## The problem
Pull out every line in the entries below that contains the word "sidebar" and copy each one whole. Case counts, so include only lines that use that exact capitalization.

Extracted entries:
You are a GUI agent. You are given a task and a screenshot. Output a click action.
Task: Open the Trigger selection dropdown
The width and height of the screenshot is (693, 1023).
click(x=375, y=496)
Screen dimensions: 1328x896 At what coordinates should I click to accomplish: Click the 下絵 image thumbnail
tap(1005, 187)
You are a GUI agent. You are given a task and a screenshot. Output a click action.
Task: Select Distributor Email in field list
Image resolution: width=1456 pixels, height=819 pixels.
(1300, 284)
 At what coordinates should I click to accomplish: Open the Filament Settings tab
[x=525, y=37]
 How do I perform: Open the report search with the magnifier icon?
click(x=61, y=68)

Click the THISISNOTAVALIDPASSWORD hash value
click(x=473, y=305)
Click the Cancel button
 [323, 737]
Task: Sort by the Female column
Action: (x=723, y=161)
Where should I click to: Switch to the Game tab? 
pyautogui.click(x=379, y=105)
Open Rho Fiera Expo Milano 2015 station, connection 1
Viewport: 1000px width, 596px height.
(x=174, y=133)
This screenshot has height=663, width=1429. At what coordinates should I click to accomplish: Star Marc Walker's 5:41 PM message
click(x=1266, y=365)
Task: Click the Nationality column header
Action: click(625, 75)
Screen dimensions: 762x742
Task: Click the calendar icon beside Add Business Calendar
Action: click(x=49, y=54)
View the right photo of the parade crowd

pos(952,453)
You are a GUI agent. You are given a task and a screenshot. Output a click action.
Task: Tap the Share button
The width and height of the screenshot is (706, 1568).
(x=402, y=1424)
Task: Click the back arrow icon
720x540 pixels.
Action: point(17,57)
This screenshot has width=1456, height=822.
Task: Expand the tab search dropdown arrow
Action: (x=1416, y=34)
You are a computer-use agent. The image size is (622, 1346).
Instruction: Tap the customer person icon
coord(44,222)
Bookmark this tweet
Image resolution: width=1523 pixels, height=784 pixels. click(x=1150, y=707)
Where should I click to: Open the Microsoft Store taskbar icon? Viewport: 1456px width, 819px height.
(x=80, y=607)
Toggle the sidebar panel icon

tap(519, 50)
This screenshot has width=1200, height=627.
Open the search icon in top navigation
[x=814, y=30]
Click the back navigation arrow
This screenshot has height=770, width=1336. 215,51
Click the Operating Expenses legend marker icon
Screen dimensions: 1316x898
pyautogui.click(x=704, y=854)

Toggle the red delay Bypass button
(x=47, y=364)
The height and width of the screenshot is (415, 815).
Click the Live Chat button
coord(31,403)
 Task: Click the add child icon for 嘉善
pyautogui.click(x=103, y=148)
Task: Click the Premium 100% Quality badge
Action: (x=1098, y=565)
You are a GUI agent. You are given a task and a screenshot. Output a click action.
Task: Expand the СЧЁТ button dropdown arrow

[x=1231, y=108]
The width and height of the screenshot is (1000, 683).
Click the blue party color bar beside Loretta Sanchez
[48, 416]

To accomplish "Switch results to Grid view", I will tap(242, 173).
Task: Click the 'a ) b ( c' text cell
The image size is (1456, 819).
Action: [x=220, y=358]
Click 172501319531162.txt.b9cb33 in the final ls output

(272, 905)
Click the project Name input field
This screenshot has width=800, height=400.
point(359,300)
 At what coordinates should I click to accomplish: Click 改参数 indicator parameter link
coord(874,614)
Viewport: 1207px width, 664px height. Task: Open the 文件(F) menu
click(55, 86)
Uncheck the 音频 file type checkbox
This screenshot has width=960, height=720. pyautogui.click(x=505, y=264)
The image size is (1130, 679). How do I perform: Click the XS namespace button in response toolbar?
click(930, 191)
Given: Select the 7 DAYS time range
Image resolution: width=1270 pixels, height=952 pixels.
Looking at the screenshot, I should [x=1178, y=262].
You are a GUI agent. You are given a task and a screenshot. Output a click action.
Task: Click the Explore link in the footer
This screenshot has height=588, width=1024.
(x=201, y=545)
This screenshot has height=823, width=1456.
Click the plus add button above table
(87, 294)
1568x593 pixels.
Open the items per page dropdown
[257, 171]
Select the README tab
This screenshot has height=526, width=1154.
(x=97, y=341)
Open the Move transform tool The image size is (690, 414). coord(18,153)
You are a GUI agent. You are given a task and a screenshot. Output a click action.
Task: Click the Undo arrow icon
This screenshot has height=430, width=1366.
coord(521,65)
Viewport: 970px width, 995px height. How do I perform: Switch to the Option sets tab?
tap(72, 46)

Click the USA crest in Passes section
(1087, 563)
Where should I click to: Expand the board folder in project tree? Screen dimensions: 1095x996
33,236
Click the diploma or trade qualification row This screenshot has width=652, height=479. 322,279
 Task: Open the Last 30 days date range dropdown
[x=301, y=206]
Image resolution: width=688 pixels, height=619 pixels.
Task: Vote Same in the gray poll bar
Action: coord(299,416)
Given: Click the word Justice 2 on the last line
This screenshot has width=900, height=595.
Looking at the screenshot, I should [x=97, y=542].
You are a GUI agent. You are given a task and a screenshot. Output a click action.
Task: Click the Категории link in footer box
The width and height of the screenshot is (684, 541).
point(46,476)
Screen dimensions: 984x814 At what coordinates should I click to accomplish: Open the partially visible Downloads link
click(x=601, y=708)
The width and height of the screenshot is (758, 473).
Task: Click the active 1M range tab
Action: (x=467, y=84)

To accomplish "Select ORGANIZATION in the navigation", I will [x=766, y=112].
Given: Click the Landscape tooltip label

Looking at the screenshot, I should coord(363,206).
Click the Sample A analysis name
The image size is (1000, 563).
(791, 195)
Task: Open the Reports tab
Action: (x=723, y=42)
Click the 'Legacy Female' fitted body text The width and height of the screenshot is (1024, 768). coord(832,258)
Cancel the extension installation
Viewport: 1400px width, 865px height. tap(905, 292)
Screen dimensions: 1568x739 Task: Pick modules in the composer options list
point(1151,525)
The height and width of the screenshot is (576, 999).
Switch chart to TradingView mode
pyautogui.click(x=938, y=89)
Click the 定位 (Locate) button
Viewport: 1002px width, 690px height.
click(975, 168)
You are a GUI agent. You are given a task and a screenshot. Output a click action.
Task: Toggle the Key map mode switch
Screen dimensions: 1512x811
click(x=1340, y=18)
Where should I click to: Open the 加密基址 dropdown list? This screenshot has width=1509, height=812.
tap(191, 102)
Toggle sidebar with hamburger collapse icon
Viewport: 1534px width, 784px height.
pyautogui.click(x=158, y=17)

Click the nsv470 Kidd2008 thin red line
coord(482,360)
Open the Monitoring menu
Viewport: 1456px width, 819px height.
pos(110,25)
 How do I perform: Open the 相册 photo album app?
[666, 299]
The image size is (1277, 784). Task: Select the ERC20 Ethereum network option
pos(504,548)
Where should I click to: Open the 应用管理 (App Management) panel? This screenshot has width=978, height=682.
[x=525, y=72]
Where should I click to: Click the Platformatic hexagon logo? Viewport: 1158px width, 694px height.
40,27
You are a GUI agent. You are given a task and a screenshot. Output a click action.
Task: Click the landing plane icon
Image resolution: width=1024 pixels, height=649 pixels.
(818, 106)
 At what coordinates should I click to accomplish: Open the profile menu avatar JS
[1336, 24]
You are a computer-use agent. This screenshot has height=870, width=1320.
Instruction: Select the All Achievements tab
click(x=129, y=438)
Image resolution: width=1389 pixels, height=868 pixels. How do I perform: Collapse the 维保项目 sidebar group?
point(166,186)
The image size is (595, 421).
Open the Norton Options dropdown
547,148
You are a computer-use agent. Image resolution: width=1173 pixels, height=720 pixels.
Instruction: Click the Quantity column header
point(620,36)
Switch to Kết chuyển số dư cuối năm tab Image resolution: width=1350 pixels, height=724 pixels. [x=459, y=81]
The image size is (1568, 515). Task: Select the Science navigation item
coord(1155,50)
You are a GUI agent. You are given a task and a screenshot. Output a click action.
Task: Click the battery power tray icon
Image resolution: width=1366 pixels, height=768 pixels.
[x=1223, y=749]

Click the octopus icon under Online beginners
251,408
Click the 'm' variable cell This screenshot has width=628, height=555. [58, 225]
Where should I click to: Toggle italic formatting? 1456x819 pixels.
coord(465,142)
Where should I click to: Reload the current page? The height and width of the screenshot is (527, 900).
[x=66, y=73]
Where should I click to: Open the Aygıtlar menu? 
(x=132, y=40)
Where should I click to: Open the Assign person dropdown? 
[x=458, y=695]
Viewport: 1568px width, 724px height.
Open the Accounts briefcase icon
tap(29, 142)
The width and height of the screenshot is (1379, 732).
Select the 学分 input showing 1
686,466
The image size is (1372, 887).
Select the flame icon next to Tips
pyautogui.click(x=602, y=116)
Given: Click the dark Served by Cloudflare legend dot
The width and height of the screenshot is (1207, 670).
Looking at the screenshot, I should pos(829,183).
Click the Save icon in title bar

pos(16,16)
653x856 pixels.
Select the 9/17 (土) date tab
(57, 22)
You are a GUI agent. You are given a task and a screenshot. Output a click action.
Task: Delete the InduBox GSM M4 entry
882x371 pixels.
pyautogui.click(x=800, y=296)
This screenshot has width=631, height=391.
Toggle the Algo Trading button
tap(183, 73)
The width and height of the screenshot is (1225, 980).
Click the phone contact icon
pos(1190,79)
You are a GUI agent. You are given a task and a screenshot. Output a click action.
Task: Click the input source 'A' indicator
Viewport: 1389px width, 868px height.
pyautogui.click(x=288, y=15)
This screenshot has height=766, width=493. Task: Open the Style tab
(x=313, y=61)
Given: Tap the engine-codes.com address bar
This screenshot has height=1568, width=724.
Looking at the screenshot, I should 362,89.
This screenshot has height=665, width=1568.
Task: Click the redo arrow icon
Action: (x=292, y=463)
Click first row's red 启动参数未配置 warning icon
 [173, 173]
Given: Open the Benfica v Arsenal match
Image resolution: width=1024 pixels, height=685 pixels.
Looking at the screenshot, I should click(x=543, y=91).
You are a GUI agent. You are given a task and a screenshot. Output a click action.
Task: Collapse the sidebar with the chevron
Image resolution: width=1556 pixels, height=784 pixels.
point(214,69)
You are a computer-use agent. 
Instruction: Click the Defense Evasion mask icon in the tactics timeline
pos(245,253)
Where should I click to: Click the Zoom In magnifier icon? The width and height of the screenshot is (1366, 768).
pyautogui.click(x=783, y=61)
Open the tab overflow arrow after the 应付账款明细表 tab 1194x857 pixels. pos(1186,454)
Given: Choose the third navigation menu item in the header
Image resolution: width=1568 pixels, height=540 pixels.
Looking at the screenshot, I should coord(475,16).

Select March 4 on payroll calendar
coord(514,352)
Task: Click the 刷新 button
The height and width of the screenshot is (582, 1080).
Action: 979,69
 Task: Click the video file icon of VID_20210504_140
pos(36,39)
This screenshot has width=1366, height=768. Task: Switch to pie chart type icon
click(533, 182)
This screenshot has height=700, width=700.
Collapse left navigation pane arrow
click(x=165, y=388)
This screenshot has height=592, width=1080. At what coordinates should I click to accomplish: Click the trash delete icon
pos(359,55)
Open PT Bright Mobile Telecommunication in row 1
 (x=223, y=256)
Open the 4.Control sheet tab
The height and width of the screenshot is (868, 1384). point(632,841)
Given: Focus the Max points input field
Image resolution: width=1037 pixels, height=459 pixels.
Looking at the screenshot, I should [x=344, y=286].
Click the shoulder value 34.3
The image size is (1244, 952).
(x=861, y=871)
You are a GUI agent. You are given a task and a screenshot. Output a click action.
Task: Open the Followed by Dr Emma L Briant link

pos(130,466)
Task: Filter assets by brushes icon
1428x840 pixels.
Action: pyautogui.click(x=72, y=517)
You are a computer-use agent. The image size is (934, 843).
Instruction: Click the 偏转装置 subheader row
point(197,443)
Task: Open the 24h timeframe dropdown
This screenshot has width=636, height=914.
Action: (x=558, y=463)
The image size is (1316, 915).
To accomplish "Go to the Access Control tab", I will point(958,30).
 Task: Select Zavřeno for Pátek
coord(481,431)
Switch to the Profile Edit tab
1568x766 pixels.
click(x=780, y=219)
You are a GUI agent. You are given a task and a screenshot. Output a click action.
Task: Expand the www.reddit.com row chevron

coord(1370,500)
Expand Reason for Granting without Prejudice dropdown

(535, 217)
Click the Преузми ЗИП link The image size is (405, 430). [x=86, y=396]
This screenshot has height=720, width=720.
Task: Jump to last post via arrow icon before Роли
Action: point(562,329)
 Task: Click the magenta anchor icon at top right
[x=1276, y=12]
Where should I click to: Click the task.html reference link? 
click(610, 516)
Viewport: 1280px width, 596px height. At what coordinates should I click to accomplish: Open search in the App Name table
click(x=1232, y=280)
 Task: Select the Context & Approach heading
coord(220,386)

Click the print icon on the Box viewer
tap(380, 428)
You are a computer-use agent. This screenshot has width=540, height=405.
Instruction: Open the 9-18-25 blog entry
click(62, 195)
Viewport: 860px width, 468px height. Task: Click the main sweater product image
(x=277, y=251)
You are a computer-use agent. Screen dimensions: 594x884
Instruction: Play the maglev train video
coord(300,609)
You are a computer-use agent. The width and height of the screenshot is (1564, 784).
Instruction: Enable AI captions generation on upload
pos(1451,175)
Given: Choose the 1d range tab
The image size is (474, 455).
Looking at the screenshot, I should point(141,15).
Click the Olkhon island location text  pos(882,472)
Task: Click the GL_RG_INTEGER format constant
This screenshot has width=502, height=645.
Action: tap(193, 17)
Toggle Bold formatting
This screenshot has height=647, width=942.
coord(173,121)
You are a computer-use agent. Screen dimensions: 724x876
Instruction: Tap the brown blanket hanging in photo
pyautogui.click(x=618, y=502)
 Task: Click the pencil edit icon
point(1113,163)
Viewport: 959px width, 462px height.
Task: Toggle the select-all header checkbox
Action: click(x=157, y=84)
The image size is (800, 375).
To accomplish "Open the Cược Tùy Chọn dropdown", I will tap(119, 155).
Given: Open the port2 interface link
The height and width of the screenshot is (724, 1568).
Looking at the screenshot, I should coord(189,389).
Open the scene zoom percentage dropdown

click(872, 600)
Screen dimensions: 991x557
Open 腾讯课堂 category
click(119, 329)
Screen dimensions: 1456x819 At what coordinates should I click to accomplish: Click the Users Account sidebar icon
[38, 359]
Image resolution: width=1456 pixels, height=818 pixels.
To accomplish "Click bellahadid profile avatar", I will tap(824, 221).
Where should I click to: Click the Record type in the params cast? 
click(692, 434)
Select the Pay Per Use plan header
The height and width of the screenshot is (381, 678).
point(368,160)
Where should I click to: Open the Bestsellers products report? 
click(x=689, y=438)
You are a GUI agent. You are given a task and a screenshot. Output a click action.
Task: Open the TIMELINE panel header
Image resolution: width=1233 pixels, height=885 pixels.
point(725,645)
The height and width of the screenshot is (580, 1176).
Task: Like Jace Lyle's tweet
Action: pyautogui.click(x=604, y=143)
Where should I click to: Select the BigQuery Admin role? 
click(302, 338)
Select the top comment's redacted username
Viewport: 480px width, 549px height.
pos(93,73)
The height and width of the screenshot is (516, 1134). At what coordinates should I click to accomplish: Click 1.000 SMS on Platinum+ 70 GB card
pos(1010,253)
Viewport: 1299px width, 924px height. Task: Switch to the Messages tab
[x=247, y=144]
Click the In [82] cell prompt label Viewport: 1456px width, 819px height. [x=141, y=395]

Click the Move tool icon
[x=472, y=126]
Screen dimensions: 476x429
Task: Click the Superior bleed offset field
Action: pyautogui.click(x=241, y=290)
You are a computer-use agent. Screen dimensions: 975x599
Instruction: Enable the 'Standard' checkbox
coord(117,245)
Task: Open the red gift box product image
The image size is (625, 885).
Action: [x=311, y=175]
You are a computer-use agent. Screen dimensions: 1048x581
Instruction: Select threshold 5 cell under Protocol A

## Written solution
Toggle the sidebar panel icon
Toggle sidebar with hamburger collapse icon
Image resolution: width=1389 pixels, height=868 pixels. How do I perform: Collapse the 维保项目 sidebar group?
Task: Collapse the sidebar with the chevron
Screen dimensions: 1456x819 At what coordinates should I click to accomplish: Click the Users Account sidebar icon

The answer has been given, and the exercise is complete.